To my relations with others he says...

“It is a serious thing to live in a society of possible gods and goddesses, to remember that the dullest most uninteresting person you talk to may one day be a creature which,if you say it now, you would be strongly tempted to worship, or else a horror and a corruption such as you now meet, if at all, only in a nightmare. All day long we are, in some degree helping each other to one or the other of these destinations. It is in the light of these overwhelming possibilities, it is with the awe and the circumspection proper to them, that we should conduct all of our dealings with one another, all friendships, all loves, all play, all politics. There are no ordinary people. You have never talked to a mere mortal. nations, cultures, arts, civilizations - These are mortal, and their life is to ours as the life of a gnat. But it is immortals whom we joke with, work with, marry, snub, and exploit - immortal horrors or everlasting splendors.” The Weight of Glory 
“It may be possible for each to think too much of his own potential glory hereafter; it is hardly possible for him to think too often or too deeply about that of his neighbor. The load, or weight, or burden of my neighbor's glory should be laid daily on my back, a load so heavy that only humility can carry it, and the backs of the proud will be broken..."The Weight of Glory 

To my conflicts over love of this world he says...

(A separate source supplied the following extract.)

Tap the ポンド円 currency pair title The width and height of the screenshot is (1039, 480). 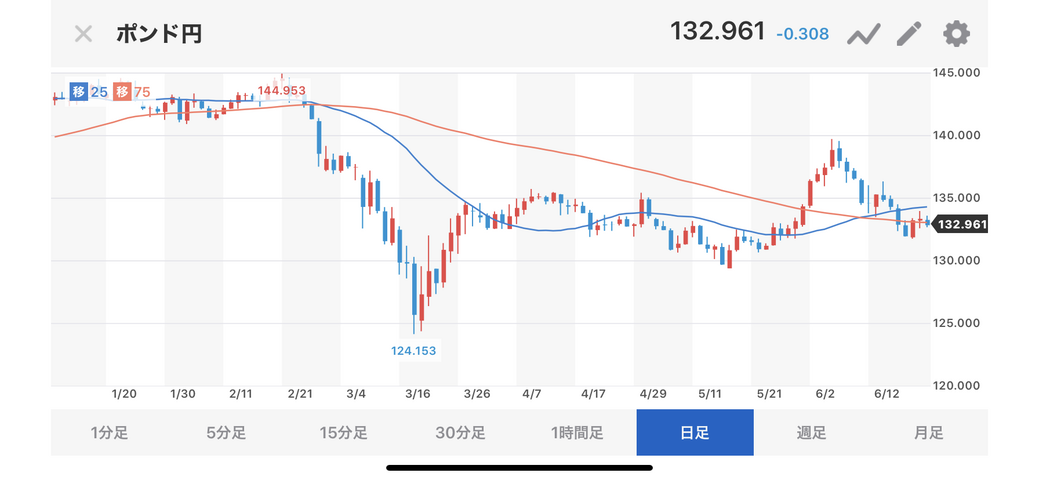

“If I find in myself desires which nothing in this world can satisfy, the only logical explanation is that I was made for another world.”Mere Christianity 
“In speaking of this desire for our own faroff country, which we find in ourselves even now, I feel a certain shyness. I am almost committing an indecency. I am trying to rip open the inconsolable secret in each one of you—the secret which hurts so much that you take your revenge on it by calling it names like Nostalgia and Romanticism and Adolescence; the secret also which pierces with such sweetness that when, in very intimate conversation, the mention of it becomes imminent, we grow awkward and affect to laugh at ourselves; the secret we cannot hide and cannot tell, though we desire to do both. We cannot tell it because it is a desire for something that has never actually appeared in our experience. We cannot hide it because our experience is constantly suggesting it, and we betray ourselves like lovers at the mention of a name. Our commonest expedient is to call it beauty and behave as if that had settled the matter. Wordsworth’s expedient was to identify it with certain moments in his own past. But all this is a cheat. If Wordsworth had gone back to those moments in the past, he would not have found the thing itself, but only the reminder of it; what he remembered would turn out to be itself a remembering. The books or the music in which we thought the beauty was located will betray us if we trust to them; it was not in them, it only came through them, and what came through them was longing. These things—the beauty, the memory of our own past—are good images of what we really desire; but if they are mistaken for the thing itself they turn into dumb idols, breaking the hearts of their worshippers. For they are not the thing itself; they are only the scent of a flower we have not found, the echo of a tune we have not heard, news from a country we have never yet visited.” The Weight of Glory 
“At present we are on the outside of the world, the wrong side of the door. We discern the freshness and purity of morning, but they do not make us fresh and pure. We cannot mingle with the splendours we see. But all the leaves of the New Testament are rustling with the rumour that it will not always be so. Some day, God willing, we shall get in.” The Weight of Glory 
“Now, if we are made for heaven, the desire for our proper place will be already in us, but not yet attached to the true object, and will even appear as the rival of that object […] If a transtemporal, transfinite good is our real destiny, then any other good on which our desire fixes must be in some degree fallacious, must bear at best only a symbolical relation to what will truly satisfy.” The Weight of Glory 
“There are far, far better things ahead than any we leave behind.”C.S. Lewis (can't find a book reference?)